Et je sais que tout cela commence à l’automne 1929, lorsqu’une poignée d’hommes en noir déchirent des bouts de papier et les jettent par terre, quelque part dans Wall Street. Au bout d’une longue chaîne de dominos qui s’étend sur tout le continent, mon grand-père Étienne, jusque-là contremaître dans une conserverie, se retrouve à la rue.
Étienne n’avait que treize ans quand il a quitté la ferme de ses parents, à Louiseville, pour aller vivre seul à Montréal. Depuis, il n’a rien fait d’autre que travailler. Travailler toute la journée et rentrer tard, exténué. Recommencer, encore et encore, jour après jour, sans jamais arrêter. Économiser tout ce qu’il peut, se marier, puis remettre tout ce qu’il gagne à son épouse. Toute sa paye, chaque semaine, sauf quelques sous pour donner à la quête, le dimanche, et de quoi se procurer ses billets de tramway. Travailler, il sait ce que c’est. Il ne connaît rien d’autre.
Le soir, il ne reste à table que le temps qu’il faut pour manger et fumer une pipe. Ensuite, il répare les murs de plâtre, remplit la fournaise de charbon, rafistole des tiroirs et des chaises, ou bien il fabrique des jouets en bois, dans le hangar. Il sait toujours comment les choses fonctionnent, ou pourquoi elles ne fonctionnent pas, et il a tout ce qu’il faut pour les réparer le cas échéant. Son établi est couvert de rabots et de varlopes, de limes et d’égoïnes, de vilebrequins et d’équerres, et de dizaines de pots de tabac débordant de clous, de vis, de boulons et de pentures. Autour de lui flottent en permanence des odeurs de bran de scie ou de limaille de fer, de térébenthine ou de vernis. Il aime ces odeurs, qui lui donnent l’impression de vivre, d’être utile.
Mais depuis que les hommes en noir ont déchiré leurs papiers, il ne sait plus rien ; il n’est plus qu’un fantôme qui marche dans les rues du matin au soir, se fatiguant bien plus à chercher du travail qu’il ne l’aurait fait en travaillant vraiment. Lorsqu’il rentre à la maison, il n’a même plus la force de bricoler.
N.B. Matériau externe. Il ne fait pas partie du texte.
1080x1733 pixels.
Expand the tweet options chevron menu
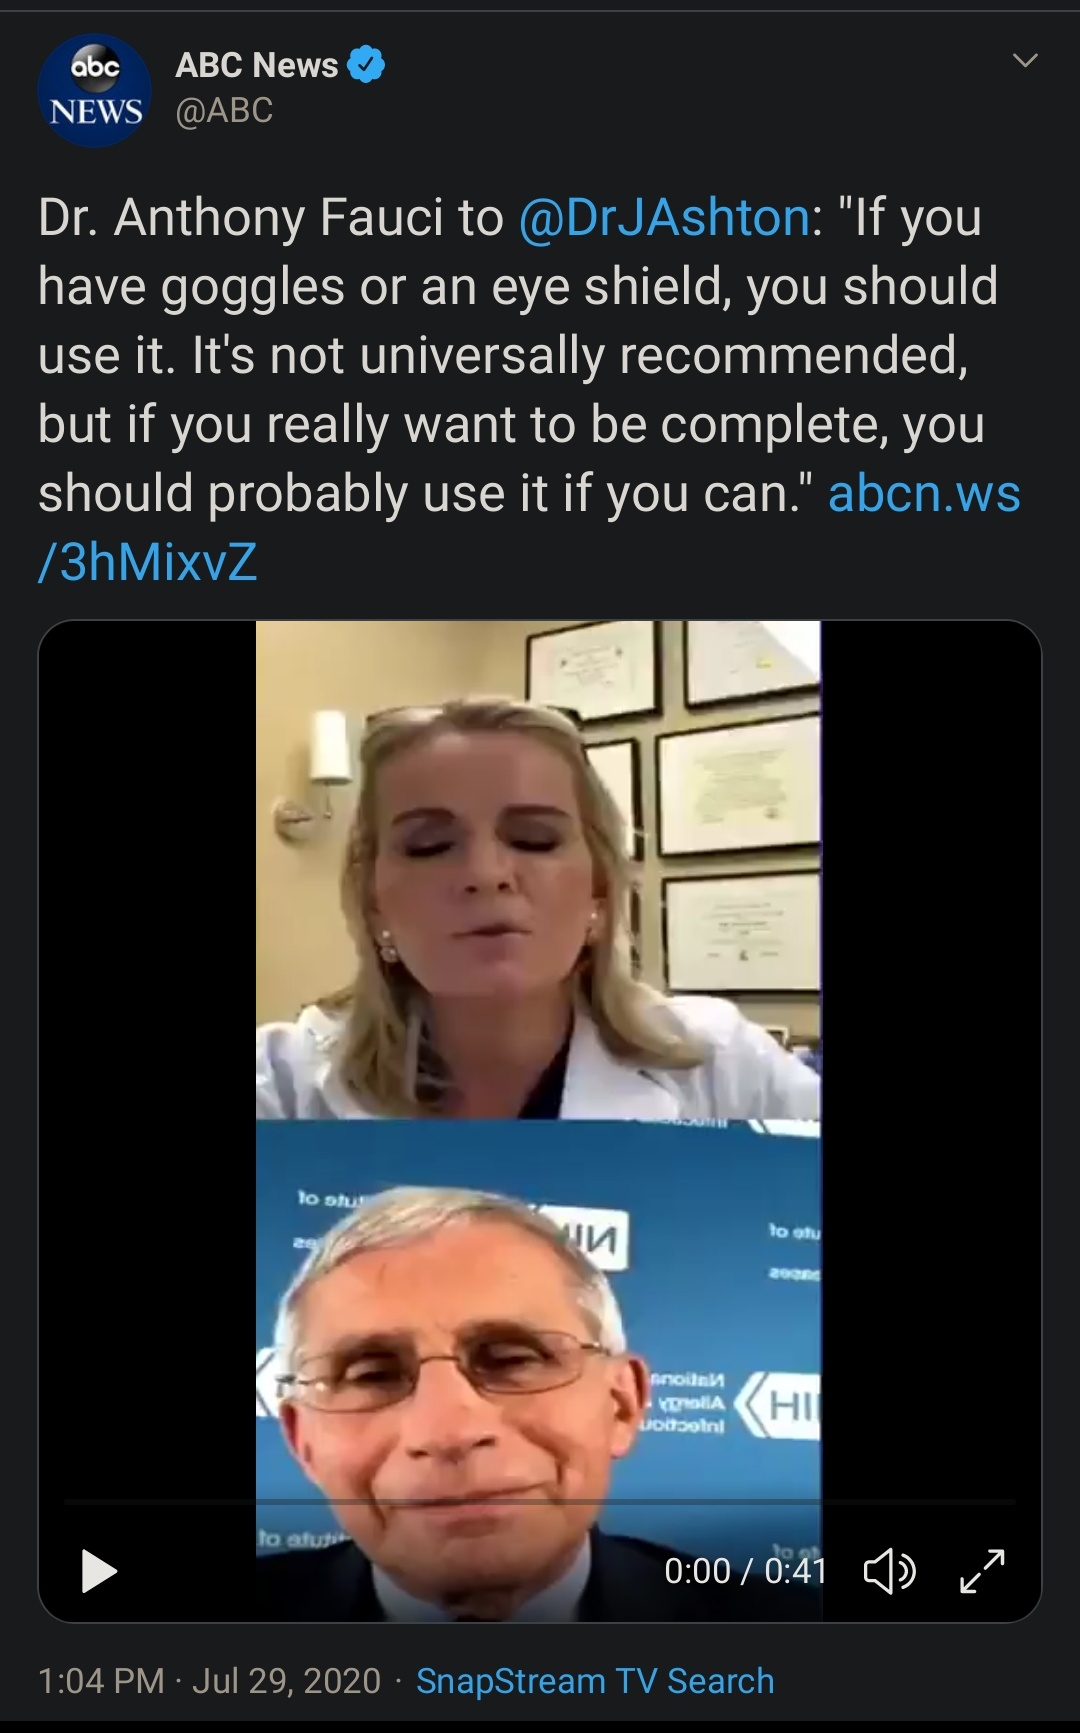(x=1025, y=61)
Il cherche pendant un an, puis il finit par abandonner. En novembre 1930, il n’a plus le courage de rester dehors, à chercher des emplois qui n’existent pas. Qui donc engagerait un homme qui a depuis longtemps passé la quarantaine, et qui sait à peine lire et écrire ? Il se résigne à rester chez lui, et il découvre alors que le seul endroit qui soit moins accueillant que la rue, pour un homme de sa trempe, c’est la cuisine. La cuisine où règne Annette.
Je n’ai pas beaucoup connu ma grand-mère, mais mon père, mes oncles et mes tantes re-dressaient toujours le dos quand ils prononçaient son nom : une femme fière, disaient-ils. Leur posait-on des questions à son sujet qu’ils y allaient de longues circonlocutions : sévère, oui, sans doute, mais pas plus que les autres, il y avait bien pire si on cherchait un peu, et puis il fallait être dur pour traverser une époque aussi dure. Les années trente, c’était toujours novembre, il faisait toujours froid, on ne peut pas comprendre, il ne faut pas juger.
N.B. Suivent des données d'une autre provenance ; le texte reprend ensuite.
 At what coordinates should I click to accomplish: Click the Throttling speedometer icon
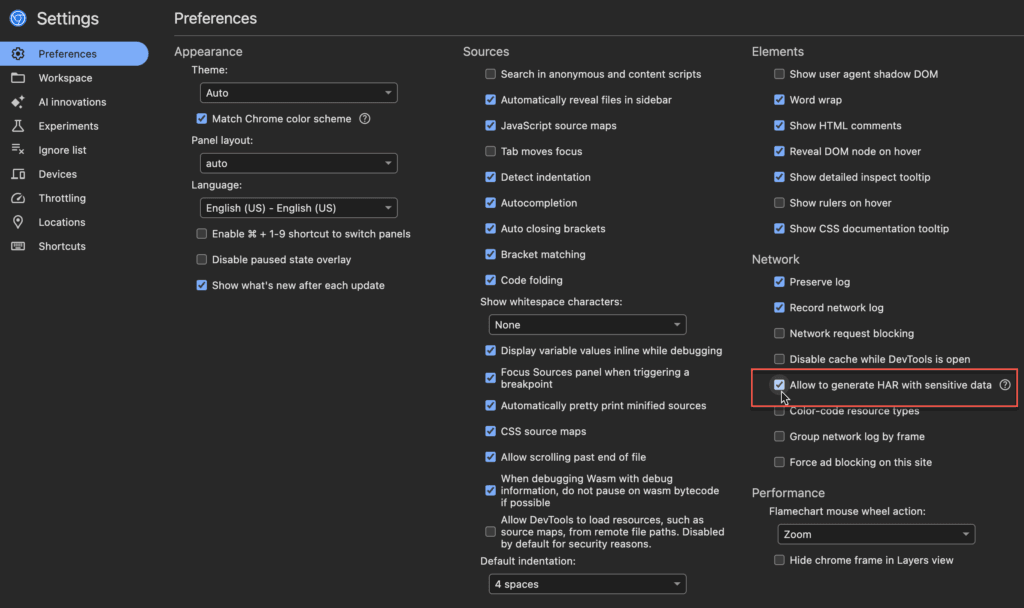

Mal accueilli dans sa propre cuisine, Étienne se réfugie le plus souvent possible dans le hangar, mais il n’a plus envie de scier du bois, de ranger des clous ni de réparer quoi que ce soit. Il a tous les outils, pourtant, et du temps à revendre, mais le bricolage n’est pas une affaire d’outils ni de temps, c’est une disposition d’esprit, une paix intérieure, une envie de sourire, de siffler, de se faire du bien, et c’est tout cela qu’il ne sait plus. Il fait donc semblant de bricoler, sans conviction, puis il revient à la cuisine, désœuvré. Il s’aménage une place, entre la fenêtre et la radio. Une place à l’écart, pour ne pas déranger Annette. Il rapetisse, il se ratatine.
Lorsqu’il essaie d’aider son épouse en écossant des pois, en équeutant des fraises ou en lavant la vaisselle, Annette le rabroue :
Ce n’est pas comme ça, mon Dieu que tu es gauche, donne-moi ce couteau et va donc t’asseoir, il n’y a rien de plus sans-dessein qu’un homme dans une cuisine, c’est toujours dans les jambes, une vraie nuisance, voir si ça l’a de l’allure, qu’est-ce que j’ai fait au ciel pour mériter ça, mon Dieu ?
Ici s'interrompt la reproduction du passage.